Nos últimos dias, diversos portais de notícias e influenciadores têm publicado vídeos afirmando que uma “nova lei” obrigará o entregador de aplicativo a realizar um curso preparatório para continuar trabalhando. O problema? Grande parte desse conteúdo não cita fontes e mistura informações verdadeiras com conclusões precipitadas.
A Mais Indenizações analisou a legislação, ouviu especialistas e organizou tudo, de forma clara, para que você — entregador, trabalhador e cidadão — saiba exatamente o que está valendo e o que não passa de Fake News.
Afinal, que lei é essa? Existe mesmo uma regra nova?
Não existe nenhuma lei nova.
O que está sendo usado como base dos vídeos é a Lei nº 12.009/2009, que regulamenta as atividades de transporte remunerado de passageiros (mototaxistas) e de mercadorias (motofretistas e motoboys). Essa lei está em vigor há anos e define exigências apenas para as profissões regulamentadas, como:
- Ter pelo menos 21 anos.
- Possuir CNH com mais de 2 anos.
- Ser aprovado em curso especializado do Contran.
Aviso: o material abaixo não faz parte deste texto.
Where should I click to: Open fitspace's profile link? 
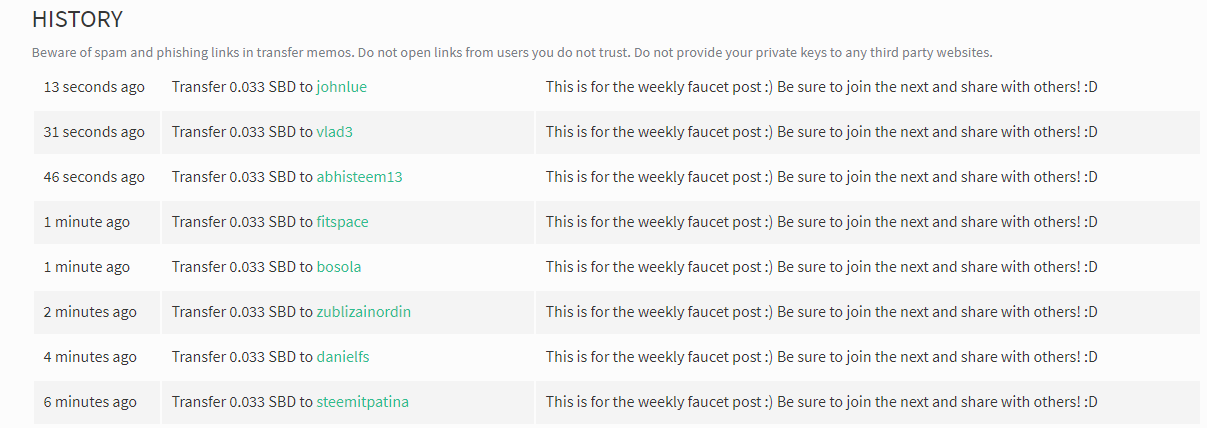tap(342, 222)

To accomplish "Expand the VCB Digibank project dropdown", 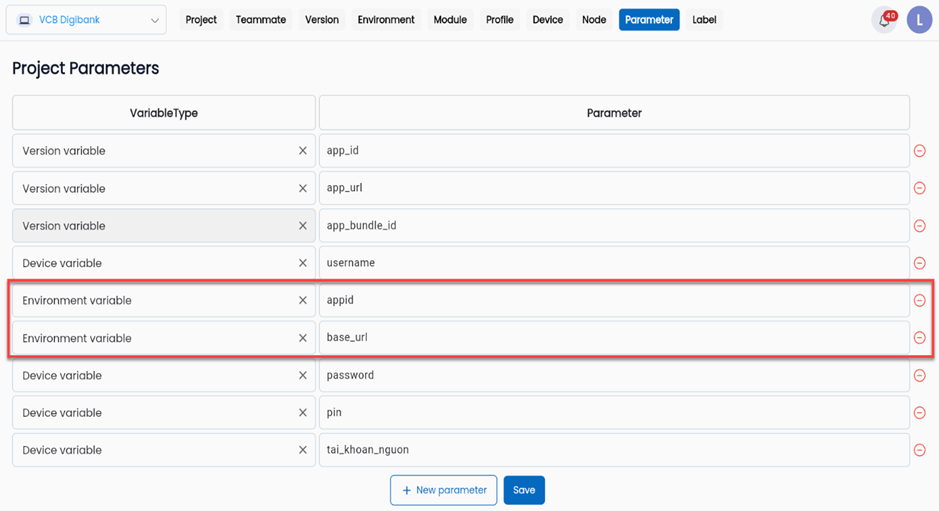I will [x=87, y=20].
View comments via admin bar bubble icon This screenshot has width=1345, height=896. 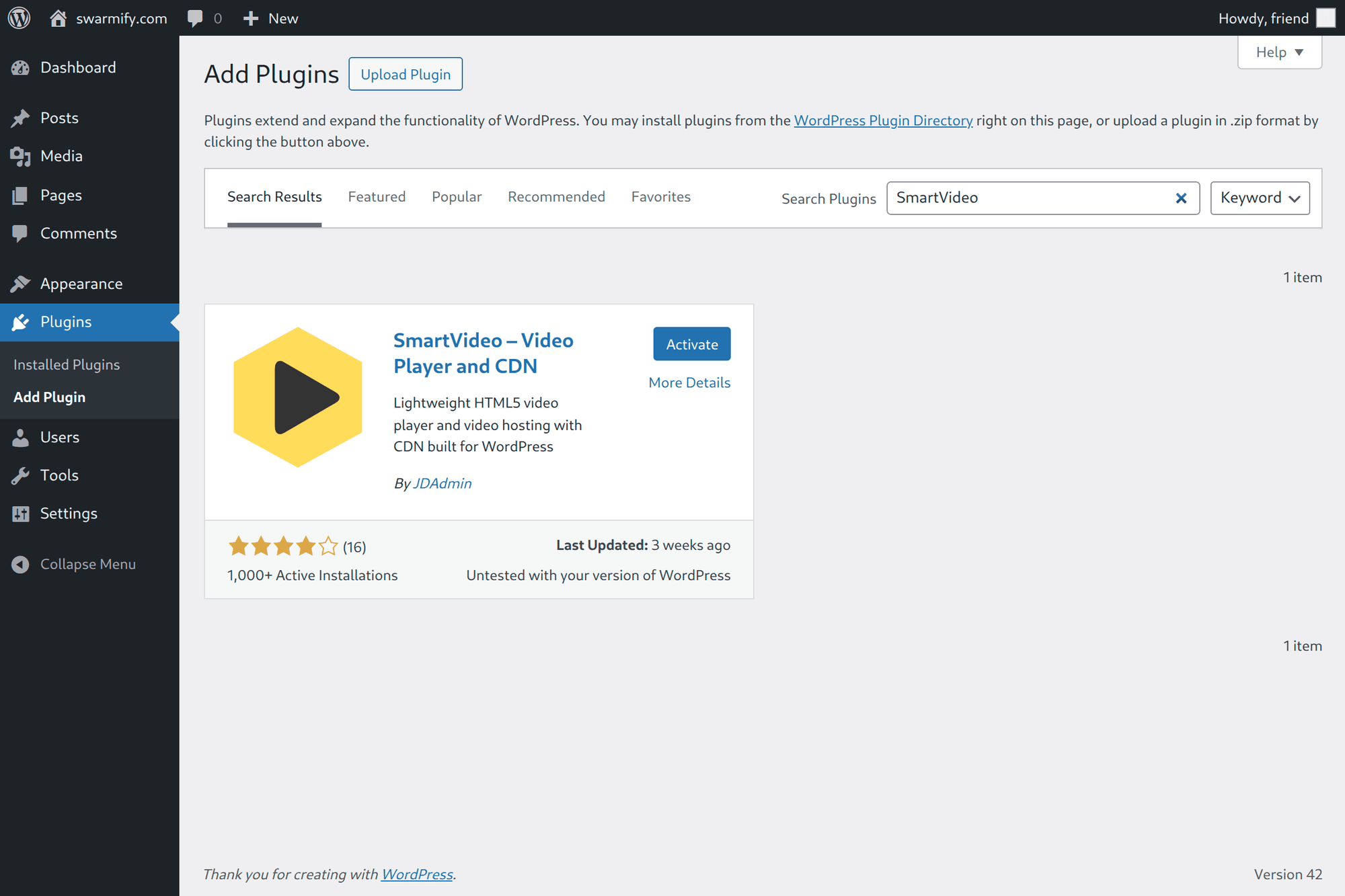[x=196, y=17]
- Utilizar colete retrorrefletivo.
- No caso de motofrete, usar protetor de pernas, aparador de linha e realizar inspeção semestral da moto.
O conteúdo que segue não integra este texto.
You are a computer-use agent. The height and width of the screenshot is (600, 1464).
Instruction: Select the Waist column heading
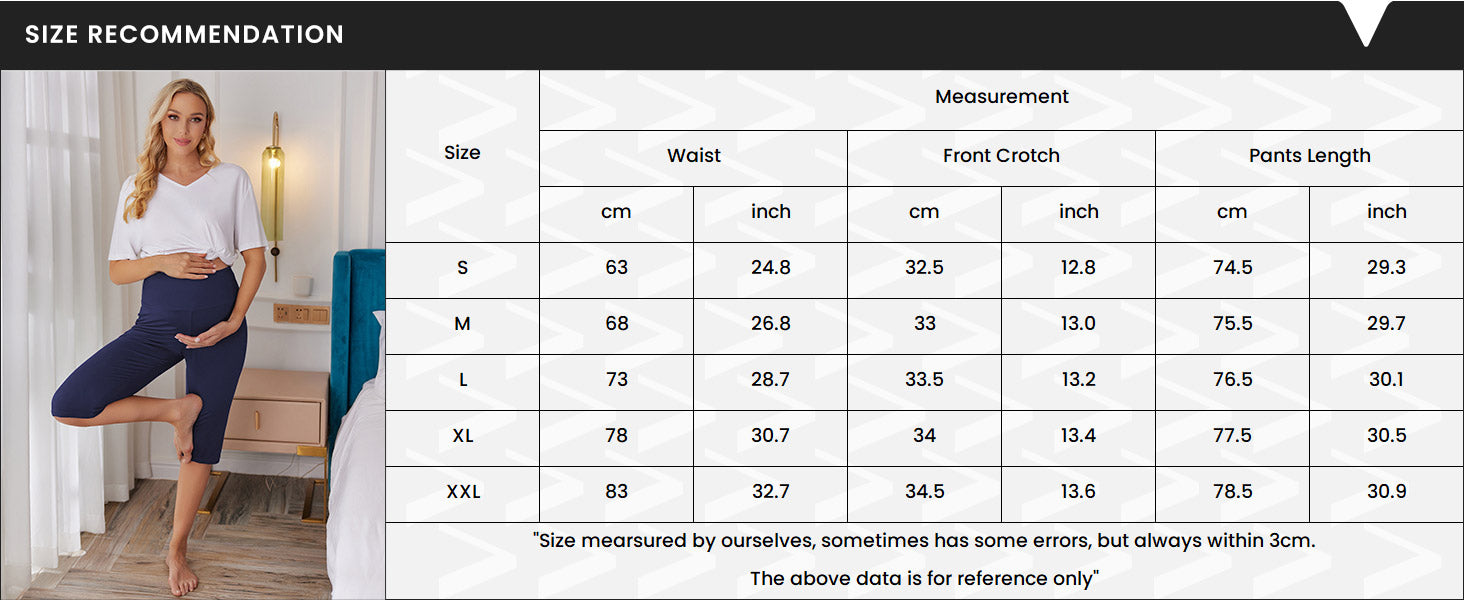coord(693,156)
Essas obrigações só valem quando existe uma relação formal de trabalho, já que a lei responsabiliza diretamente o empregador caso as regras não sejam cumpridas.
Mas essa lei vale também para entregadores de aplicativos?
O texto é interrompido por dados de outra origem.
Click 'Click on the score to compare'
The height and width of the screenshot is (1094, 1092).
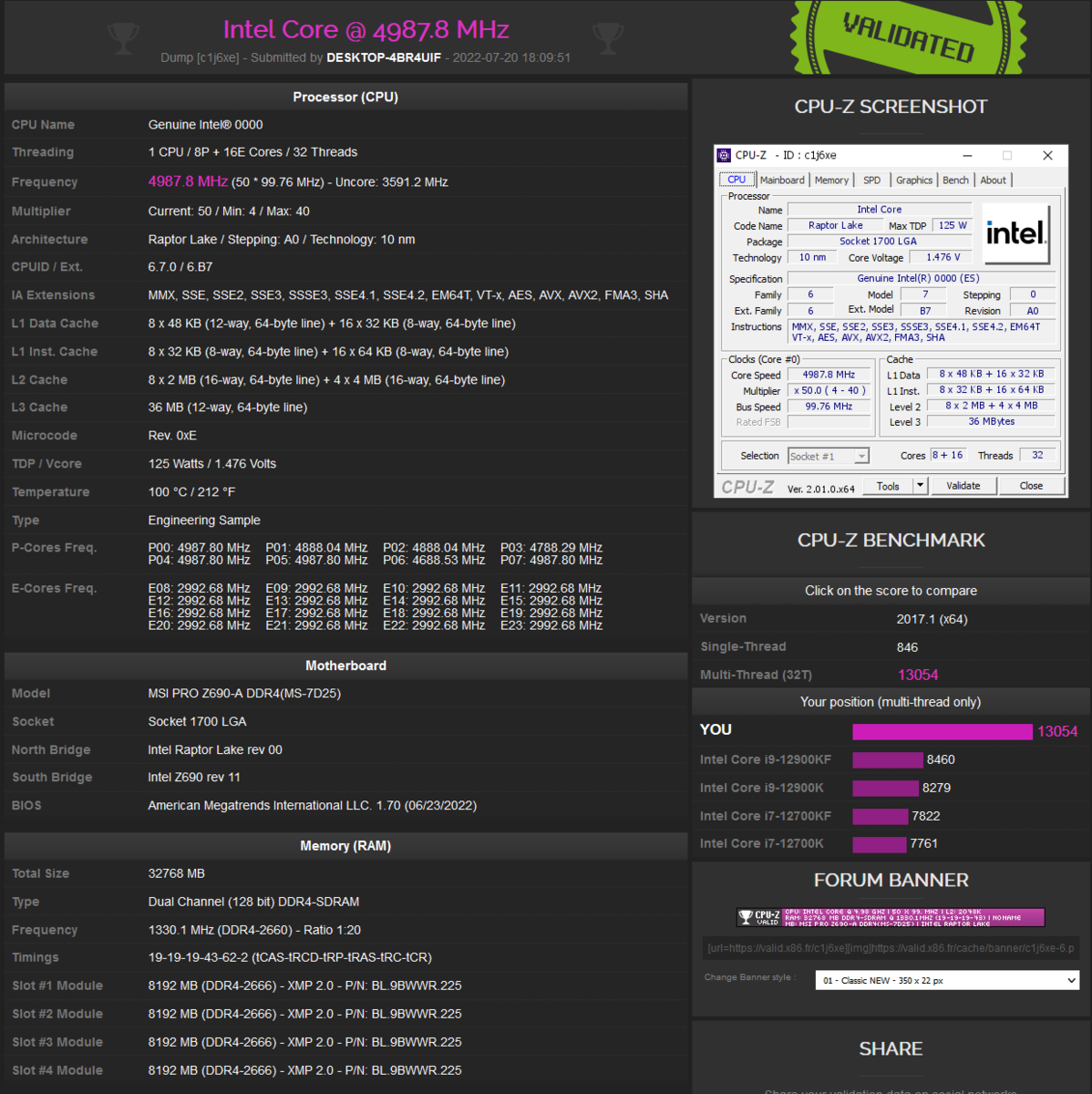[891, 591]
É aqui que surge a maior confusão.
Hoje existe uma zona cinzenta jurídica sobre a atividade do entregador de aplicativo.
Os sindicatos argumentam que, como o entregador realiza transporte de mercadorias, ele deveria se enquadrar na Lei 12.009/2009.
As plataformas, por outro lado, classificam o entregador como autônomo, argumentando que não há vínculo empregatício e, portanto, não haveria obrigação legal de exigir curso, equipamentos específicos ou inspeções.
No próprio Judiciário, há decisões divergentes: alguns entendem que existe vínculo; outros, não.
Ou seja: a discussão existe, mas não há determinação legal que inclua o entregador autônomo dentro da Lei 12.009/2009.
Então o entregador autônomo precisa fazer curso? A lei obriga?
Com base na legislação atual, a resposta é clara:
O entregador de aplicativo não é obrigado a fazer o curso previsto na Lei 12.009/2009.
Isso porque essa lei só se aplica quando há empregador responsável por garantir:
- Equipamentos obrigatórios
- Curso especializado
- Condições adequadas de exercício profissional
Sem vínculo empregatício, não existe obrigação legal para o entregador autônomo.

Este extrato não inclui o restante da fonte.